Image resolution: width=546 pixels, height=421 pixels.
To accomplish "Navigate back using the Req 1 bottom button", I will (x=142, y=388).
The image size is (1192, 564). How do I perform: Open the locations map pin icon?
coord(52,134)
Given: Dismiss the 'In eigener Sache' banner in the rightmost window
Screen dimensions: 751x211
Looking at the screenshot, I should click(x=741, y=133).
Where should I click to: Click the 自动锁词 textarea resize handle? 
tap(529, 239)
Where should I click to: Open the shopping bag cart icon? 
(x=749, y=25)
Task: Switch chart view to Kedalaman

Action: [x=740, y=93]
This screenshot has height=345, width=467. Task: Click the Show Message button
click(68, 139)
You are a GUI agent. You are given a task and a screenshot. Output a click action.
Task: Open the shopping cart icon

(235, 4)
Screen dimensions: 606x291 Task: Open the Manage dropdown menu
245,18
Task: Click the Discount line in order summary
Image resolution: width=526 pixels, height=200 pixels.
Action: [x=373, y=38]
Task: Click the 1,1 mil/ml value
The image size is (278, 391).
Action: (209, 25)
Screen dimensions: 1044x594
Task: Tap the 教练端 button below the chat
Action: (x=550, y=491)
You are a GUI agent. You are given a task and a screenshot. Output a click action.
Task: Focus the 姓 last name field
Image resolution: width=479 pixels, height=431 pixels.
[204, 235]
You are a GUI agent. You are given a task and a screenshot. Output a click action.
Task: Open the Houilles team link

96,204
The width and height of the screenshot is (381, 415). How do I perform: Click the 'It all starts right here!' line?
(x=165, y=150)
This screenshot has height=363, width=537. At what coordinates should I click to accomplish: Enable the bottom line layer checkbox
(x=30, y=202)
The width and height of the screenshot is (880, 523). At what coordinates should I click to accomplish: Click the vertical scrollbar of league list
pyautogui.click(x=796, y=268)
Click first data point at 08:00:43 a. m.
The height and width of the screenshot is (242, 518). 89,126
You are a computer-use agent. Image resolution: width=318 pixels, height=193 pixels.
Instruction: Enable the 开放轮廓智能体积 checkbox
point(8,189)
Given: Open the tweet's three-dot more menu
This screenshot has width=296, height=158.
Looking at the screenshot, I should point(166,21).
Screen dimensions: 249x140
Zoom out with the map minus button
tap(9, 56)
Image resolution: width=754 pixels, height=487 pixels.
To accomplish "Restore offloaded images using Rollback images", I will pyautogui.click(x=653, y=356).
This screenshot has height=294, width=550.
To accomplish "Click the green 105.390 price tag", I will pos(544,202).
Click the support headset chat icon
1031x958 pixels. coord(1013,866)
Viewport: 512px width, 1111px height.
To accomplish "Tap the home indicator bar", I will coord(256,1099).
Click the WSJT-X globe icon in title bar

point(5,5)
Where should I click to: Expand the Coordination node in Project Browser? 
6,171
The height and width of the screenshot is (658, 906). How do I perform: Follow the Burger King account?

□ □ □ □ □ □ □

◆ What is asked
Starting at the line that has "Where should I click to: Expand" and continuing through the end of the data, write those lines out again, requests included. Multiply every coordinate in the answers by 2.1 and round to whole numbers, rounding halves up.

◆ Task solution
Where should I click to: Expand the Coordination node in Project Browser? 
13,359
The height and width of the screenshot is (658, 906). How do I perform: Follow the Burger King account?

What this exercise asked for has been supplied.